Steep river canyons lined with cottonwood trees are the signature landscape in Utah's Zion National Park. But a new report issued jointly by the park and the Grand Canyon Trust finds that without intervention, the giant trees will likely vanish in the next few decades.
That's because the trees in the lush forests that border the park's Virgin River are all over 70 years old. "There're no youngsters," says Jim McMahon, a former Grand Canyon Trust staffer, who oversaw the study. "This is a retirement community; it's not a healthy, reproducing community."
The reason, according to McMahon, is a century of human manipulation. In the 1930s, the federal government constructed two miles of stone levees to protect roads and park facilities from floods. But the levees have also kept the river from its historic floodplain, where it once deposited sediments vital to cottonwood seed germination.
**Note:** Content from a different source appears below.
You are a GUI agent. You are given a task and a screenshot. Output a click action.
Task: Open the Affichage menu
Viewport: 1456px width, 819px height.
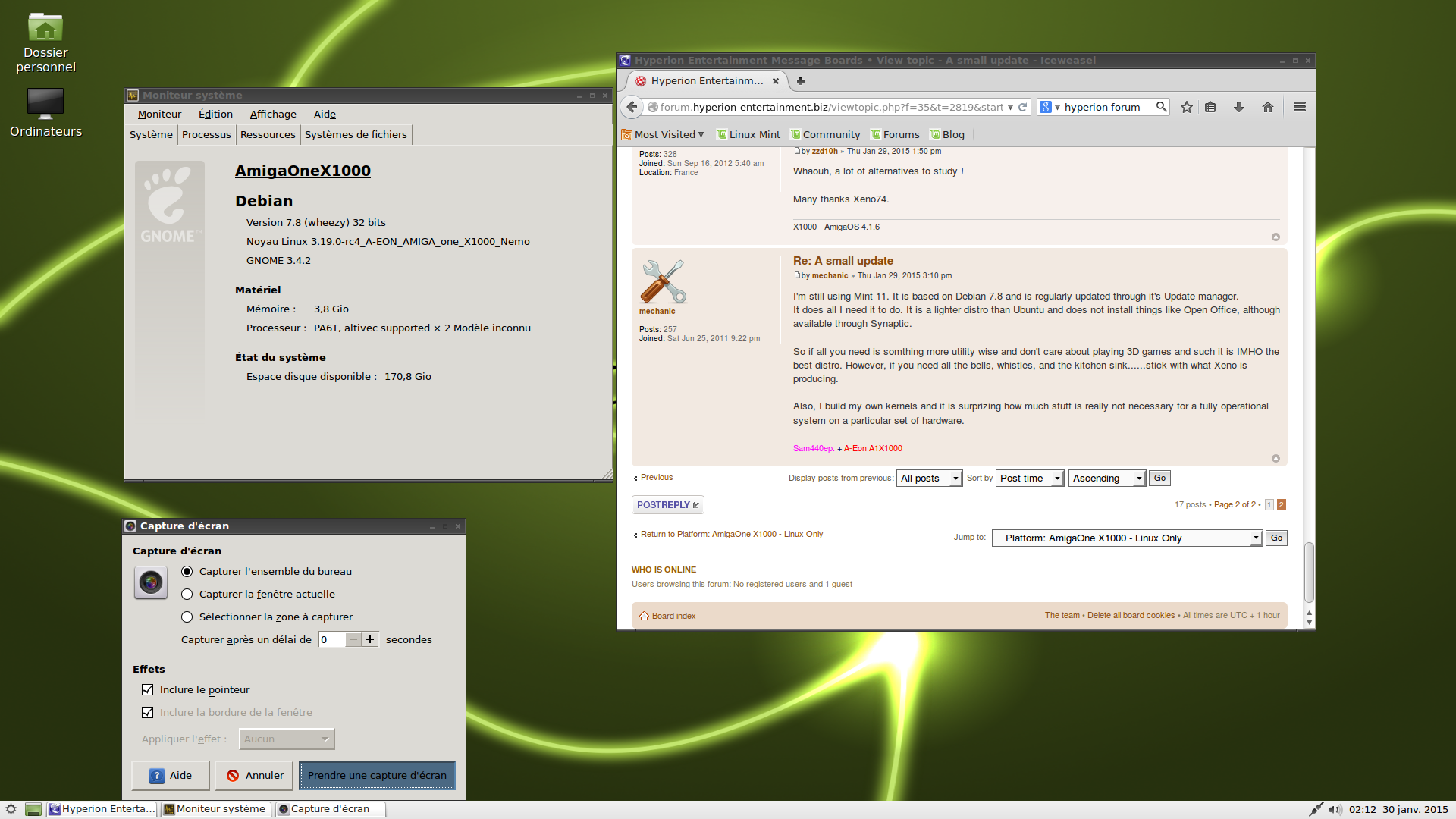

The report recommends that the Park Service remove the levees - at an estimated cost of $5 million. Park officials say they won't make a decision about restoration for at least another year. First, they'll talk with downstream water users about the effect of dike removal on erosion and increased sedimentation in the river.
"There's a lot of other people potentially impacted by our decision," says Zion resource manager Jeff Bradybaugh. But any water-quality impacts can be mitigated, he says, and in the long run, the proposed project will benefit water users because a free-flowing river will put more water in the floodplain and replenish the water table.